About this task: Copy every line of the records below where the word "NORTHERN" occurs.
--- START ---
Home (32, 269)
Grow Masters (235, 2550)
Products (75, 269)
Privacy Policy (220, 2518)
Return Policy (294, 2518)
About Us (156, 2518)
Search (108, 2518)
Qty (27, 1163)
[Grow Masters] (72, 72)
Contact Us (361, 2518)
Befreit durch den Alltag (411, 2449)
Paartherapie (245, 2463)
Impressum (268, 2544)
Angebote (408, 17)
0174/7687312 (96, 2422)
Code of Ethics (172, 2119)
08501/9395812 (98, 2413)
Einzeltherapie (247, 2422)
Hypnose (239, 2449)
--- END ---
--- START ---
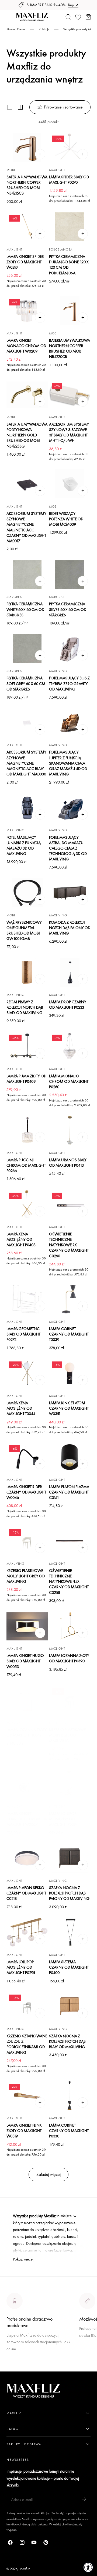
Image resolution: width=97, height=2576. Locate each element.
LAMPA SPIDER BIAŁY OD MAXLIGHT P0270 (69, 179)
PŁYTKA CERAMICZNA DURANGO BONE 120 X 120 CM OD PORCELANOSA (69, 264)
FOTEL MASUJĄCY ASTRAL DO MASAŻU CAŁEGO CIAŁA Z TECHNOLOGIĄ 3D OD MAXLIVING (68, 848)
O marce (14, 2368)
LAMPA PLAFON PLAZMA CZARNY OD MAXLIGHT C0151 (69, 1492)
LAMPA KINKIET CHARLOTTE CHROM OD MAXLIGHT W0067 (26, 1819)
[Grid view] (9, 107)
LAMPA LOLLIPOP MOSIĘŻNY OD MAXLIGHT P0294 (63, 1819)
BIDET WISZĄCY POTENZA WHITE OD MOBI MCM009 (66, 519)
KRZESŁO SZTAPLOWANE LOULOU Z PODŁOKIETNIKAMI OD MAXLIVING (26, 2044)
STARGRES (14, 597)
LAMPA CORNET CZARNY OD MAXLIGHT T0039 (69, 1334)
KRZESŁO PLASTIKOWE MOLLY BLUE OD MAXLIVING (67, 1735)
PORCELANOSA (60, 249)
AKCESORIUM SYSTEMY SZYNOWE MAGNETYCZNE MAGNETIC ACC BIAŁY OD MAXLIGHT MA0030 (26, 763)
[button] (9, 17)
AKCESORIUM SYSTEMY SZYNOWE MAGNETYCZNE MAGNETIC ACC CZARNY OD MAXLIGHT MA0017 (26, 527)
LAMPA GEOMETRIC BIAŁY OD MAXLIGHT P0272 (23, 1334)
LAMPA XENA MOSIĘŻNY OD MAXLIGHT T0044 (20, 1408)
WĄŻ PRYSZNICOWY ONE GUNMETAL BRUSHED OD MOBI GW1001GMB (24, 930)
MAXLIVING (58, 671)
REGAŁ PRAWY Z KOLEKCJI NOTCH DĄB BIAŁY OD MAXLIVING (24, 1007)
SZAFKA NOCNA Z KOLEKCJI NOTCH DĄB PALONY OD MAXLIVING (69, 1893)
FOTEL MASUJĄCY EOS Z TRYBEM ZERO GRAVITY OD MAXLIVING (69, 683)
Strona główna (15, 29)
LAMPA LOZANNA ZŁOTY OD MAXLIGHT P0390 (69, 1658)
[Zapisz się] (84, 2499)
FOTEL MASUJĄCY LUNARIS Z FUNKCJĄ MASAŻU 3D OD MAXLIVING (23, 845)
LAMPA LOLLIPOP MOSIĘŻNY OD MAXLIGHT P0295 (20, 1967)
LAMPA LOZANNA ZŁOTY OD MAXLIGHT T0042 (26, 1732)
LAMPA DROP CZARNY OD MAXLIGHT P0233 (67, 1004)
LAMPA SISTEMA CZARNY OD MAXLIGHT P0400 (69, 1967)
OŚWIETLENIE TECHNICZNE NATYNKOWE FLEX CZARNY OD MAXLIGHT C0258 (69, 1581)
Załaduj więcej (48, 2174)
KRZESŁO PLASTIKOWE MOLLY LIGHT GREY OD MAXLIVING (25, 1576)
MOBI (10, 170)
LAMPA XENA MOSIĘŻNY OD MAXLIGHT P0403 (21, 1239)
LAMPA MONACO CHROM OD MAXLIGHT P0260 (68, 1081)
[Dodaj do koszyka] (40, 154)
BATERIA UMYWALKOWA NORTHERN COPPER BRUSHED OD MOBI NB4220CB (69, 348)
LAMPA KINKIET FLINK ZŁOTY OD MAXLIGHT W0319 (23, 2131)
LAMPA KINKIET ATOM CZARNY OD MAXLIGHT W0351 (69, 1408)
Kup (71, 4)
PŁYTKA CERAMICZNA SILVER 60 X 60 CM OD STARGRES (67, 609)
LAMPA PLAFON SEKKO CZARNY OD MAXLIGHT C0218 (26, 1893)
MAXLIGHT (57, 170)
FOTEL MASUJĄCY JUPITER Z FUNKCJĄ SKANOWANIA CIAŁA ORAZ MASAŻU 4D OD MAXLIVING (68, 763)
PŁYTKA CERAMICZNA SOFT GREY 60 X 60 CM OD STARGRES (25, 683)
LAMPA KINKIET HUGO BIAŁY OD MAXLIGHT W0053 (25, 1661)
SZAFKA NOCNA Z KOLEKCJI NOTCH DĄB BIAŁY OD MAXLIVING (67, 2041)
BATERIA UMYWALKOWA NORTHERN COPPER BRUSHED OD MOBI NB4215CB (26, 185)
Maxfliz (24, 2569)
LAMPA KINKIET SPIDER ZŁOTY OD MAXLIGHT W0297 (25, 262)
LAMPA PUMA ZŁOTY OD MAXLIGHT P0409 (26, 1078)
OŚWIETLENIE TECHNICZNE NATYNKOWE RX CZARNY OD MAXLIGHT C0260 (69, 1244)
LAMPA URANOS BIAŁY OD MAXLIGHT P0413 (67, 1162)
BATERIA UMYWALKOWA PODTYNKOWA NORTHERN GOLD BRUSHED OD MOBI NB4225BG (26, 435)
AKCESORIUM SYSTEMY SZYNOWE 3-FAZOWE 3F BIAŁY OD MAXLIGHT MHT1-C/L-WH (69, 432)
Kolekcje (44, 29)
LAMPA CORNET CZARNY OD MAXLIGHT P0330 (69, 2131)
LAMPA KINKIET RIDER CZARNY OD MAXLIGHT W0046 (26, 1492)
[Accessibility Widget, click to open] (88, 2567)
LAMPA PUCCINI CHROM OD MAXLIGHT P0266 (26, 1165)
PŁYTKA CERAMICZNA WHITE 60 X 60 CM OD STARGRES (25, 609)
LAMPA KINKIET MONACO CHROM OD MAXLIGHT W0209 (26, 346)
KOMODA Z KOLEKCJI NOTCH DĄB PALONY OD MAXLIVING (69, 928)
--- END ---
--- START ---
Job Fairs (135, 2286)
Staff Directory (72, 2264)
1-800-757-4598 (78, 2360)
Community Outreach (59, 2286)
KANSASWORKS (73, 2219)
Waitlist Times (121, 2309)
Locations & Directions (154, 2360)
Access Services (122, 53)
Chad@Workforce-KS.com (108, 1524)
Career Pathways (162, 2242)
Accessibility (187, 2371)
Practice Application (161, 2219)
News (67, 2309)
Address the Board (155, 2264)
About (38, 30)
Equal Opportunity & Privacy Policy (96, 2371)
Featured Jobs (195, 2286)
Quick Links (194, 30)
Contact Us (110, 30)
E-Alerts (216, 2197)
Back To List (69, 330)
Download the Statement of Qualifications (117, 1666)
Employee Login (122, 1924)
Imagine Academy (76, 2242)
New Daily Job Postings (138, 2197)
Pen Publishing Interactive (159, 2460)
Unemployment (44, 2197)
--- END ---
Written solution:
BATERIA UMYWALKOWA NORTHERN COPPER BRUSHED OD MOBI NB4220CB (69, 348)
BATERIA UMYWALKOWA NORTHERN COPPER BRUSHED OD MOBI NB4215CB (26, 185)
BATERIA UMYWALKOWA PODTYNKOWA NORTHERN GOLD BRUSHED OD MOBI NB4225BG (26, 435)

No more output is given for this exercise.